**THE TASK:**
Show each line of the data below that has the string "location" in it.

**Saved data entries:**

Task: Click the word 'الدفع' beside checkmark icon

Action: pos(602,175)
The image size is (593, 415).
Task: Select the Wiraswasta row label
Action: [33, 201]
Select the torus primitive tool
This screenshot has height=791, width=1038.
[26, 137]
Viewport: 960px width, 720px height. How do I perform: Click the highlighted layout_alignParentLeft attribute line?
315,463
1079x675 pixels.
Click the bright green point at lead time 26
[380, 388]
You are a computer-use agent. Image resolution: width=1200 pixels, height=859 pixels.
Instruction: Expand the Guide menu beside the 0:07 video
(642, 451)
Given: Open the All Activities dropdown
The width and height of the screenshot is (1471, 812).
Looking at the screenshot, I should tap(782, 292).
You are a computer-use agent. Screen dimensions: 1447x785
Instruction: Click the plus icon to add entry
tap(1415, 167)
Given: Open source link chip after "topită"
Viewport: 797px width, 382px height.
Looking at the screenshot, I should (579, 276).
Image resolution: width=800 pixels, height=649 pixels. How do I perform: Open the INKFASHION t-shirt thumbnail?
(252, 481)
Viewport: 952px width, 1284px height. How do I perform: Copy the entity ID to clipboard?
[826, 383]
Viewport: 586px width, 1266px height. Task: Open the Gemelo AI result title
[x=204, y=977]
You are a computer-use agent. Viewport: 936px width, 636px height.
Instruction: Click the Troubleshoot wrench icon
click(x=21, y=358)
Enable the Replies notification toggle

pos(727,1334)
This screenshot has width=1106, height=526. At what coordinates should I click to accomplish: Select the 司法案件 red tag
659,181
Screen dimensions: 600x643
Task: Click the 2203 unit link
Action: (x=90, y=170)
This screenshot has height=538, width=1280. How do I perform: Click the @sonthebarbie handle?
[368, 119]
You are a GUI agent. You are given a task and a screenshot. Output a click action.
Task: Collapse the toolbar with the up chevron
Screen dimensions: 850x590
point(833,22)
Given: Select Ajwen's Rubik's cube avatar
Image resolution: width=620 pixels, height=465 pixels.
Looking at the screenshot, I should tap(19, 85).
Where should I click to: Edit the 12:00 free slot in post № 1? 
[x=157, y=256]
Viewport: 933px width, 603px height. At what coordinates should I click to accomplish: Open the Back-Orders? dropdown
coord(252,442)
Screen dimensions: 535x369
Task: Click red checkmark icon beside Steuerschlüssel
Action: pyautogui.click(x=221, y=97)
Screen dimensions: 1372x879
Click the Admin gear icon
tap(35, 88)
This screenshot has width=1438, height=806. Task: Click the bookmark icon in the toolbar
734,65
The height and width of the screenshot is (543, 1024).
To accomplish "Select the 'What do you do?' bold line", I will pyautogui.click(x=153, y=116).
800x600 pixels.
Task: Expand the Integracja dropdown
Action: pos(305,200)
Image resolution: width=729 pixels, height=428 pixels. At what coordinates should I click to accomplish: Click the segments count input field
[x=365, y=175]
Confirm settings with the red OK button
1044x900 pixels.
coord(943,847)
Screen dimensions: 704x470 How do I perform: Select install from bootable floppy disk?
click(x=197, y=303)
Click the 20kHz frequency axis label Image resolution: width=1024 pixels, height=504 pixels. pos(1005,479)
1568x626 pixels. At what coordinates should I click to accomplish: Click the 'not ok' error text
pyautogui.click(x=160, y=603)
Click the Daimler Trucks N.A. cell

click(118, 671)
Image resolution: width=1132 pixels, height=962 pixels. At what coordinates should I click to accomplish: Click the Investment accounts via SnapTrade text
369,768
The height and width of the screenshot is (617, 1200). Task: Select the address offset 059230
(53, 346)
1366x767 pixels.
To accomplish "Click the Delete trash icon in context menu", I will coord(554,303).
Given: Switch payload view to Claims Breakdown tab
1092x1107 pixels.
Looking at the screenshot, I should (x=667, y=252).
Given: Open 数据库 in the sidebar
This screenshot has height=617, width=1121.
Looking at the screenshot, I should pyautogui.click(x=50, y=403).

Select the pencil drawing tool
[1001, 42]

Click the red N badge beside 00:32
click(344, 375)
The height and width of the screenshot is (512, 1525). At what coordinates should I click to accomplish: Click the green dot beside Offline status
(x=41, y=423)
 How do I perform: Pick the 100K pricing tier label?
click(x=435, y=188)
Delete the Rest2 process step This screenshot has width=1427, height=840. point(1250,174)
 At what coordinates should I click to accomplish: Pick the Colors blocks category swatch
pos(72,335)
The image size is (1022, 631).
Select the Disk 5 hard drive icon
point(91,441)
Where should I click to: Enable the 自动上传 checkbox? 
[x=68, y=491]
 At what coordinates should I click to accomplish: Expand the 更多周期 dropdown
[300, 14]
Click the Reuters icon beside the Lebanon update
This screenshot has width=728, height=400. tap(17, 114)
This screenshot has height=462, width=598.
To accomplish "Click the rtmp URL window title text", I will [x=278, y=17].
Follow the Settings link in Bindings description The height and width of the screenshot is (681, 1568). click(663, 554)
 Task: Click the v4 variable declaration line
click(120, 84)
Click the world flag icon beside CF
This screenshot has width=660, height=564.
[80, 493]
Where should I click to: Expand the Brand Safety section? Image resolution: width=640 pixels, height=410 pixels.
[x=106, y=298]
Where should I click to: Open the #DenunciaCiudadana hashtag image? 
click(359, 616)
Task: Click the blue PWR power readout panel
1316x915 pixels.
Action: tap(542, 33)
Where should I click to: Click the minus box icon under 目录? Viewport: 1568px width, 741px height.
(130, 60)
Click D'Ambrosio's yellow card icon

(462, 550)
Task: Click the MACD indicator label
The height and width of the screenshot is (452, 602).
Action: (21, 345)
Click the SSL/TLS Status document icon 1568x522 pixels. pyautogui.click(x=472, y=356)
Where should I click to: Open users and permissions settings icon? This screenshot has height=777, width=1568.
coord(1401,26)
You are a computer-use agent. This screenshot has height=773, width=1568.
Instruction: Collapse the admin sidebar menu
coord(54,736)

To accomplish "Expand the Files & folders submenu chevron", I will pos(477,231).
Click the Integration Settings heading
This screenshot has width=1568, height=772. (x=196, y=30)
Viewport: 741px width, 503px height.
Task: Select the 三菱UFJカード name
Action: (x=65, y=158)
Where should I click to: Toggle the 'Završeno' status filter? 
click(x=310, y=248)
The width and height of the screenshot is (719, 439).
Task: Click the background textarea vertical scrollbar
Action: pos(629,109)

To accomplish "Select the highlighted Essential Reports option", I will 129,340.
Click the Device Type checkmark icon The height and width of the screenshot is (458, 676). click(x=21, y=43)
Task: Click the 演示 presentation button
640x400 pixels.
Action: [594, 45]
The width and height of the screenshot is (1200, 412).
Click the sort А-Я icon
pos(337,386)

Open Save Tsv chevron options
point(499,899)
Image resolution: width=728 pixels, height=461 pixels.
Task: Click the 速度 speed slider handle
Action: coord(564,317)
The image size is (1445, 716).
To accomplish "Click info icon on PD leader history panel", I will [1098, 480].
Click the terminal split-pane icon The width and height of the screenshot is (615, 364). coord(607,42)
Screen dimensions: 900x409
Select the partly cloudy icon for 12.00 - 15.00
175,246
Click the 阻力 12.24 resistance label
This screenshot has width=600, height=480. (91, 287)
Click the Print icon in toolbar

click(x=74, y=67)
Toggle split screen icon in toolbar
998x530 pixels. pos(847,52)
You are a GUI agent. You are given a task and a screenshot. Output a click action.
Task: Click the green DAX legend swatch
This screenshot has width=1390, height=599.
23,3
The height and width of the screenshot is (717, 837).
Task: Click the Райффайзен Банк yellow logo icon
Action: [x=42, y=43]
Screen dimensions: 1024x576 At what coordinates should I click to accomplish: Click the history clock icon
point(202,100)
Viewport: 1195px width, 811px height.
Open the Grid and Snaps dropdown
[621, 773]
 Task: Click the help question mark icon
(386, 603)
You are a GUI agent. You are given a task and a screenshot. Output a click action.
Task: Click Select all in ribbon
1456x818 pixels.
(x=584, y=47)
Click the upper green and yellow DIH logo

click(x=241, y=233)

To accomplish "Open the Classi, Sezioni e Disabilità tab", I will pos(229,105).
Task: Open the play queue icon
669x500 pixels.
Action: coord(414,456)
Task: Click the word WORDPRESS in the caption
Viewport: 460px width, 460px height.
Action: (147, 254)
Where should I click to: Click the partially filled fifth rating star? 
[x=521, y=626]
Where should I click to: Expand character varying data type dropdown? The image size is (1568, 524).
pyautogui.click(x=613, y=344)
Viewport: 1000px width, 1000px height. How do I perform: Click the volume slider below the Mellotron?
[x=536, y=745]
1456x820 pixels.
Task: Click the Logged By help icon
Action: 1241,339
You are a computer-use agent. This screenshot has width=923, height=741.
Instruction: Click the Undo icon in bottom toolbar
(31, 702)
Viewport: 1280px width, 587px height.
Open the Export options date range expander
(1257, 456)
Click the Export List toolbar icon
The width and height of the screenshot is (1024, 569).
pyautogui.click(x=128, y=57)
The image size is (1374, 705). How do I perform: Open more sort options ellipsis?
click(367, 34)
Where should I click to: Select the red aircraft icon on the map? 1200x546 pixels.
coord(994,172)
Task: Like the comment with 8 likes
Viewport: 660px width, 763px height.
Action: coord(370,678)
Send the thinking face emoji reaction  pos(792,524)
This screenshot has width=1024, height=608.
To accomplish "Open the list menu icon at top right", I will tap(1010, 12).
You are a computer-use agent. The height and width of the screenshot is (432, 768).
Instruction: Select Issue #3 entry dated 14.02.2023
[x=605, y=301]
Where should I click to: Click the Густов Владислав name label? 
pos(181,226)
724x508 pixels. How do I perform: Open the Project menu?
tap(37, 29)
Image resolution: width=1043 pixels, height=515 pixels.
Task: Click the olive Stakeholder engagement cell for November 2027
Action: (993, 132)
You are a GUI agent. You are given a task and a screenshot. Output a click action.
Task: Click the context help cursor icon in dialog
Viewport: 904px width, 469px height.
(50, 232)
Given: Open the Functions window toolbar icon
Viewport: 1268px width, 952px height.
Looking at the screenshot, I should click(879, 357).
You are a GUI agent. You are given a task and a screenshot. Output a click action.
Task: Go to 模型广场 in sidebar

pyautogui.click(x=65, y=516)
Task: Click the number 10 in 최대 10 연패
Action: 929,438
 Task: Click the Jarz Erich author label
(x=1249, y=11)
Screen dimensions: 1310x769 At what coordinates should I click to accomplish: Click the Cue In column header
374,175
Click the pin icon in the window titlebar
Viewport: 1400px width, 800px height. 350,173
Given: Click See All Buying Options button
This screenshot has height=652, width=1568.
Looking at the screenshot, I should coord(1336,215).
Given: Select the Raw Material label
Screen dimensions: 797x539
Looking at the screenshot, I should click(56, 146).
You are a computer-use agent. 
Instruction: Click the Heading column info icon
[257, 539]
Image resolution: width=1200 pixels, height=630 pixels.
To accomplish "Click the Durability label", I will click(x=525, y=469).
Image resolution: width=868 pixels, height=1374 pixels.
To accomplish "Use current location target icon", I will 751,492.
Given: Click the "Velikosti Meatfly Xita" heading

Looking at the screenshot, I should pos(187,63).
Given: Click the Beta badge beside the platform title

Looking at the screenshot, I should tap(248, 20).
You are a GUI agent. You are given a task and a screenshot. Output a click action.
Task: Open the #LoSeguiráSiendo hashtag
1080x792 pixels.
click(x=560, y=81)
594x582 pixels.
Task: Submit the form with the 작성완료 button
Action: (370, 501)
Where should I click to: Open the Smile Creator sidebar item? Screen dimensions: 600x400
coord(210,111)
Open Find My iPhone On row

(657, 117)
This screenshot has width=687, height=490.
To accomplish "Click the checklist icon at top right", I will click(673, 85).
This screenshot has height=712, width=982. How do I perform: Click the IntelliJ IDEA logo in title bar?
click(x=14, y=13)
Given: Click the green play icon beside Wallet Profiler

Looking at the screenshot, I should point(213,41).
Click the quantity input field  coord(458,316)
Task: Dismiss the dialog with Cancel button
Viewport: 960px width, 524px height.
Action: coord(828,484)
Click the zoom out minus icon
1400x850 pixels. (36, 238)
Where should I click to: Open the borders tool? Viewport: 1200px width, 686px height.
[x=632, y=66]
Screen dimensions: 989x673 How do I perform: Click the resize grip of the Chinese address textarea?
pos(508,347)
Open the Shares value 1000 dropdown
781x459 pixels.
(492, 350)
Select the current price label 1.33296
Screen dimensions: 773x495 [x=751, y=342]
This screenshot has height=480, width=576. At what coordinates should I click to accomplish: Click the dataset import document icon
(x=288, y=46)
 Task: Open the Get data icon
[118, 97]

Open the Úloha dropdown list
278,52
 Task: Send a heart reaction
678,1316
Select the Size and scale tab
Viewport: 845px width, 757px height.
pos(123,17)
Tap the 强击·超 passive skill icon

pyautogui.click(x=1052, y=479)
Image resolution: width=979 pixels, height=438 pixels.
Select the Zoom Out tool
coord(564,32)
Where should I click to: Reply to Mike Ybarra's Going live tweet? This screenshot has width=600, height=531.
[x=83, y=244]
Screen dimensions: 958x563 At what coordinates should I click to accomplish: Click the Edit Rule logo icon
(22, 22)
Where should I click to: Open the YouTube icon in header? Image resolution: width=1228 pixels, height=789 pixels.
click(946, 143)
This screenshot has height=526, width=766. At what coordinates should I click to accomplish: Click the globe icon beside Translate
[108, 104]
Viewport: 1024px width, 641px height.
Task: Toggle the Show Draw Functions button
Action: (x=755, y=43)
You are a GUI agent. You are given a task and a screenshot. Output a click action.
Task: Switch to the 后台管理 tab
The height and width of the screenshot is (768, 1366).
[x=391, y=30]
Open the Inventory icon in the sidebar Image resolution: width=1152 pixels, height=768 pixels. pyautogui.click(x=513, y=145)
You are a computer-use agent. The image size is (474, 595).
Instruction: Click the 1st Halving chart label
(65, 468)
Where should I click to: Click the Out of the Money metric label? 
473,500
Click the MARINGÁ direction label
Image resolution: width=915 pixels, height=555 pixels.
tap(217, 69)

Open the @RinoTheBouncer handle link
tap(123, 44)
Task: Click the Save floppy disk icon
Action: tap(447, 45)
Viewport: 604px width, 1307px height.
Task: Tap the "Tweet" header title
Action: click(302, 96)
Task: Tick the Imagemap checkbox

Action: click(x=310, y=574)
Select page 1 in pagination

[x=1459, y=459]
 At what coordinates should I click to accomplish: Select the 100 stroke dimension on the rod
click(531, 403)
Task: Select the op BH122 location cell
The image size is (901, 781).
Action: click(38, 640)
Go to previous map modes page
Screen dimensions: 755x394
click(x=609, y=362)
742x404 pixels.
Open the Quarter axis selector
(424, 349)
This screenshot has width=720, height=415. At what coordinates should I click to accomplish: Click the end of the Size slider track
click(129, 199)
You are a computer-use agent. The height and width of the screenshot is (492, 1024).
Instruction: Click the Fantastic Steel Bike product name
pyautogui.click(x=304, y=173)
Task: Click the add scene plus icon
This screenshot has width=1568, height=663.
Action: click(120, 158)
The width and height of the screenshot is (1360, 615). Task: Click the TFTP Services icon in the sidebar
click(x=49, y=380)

**SOLUTION FOR THIS TASK:**
To accomplish "Use current location target icon", I will 751,492.
Task: Select the op BH122 location cell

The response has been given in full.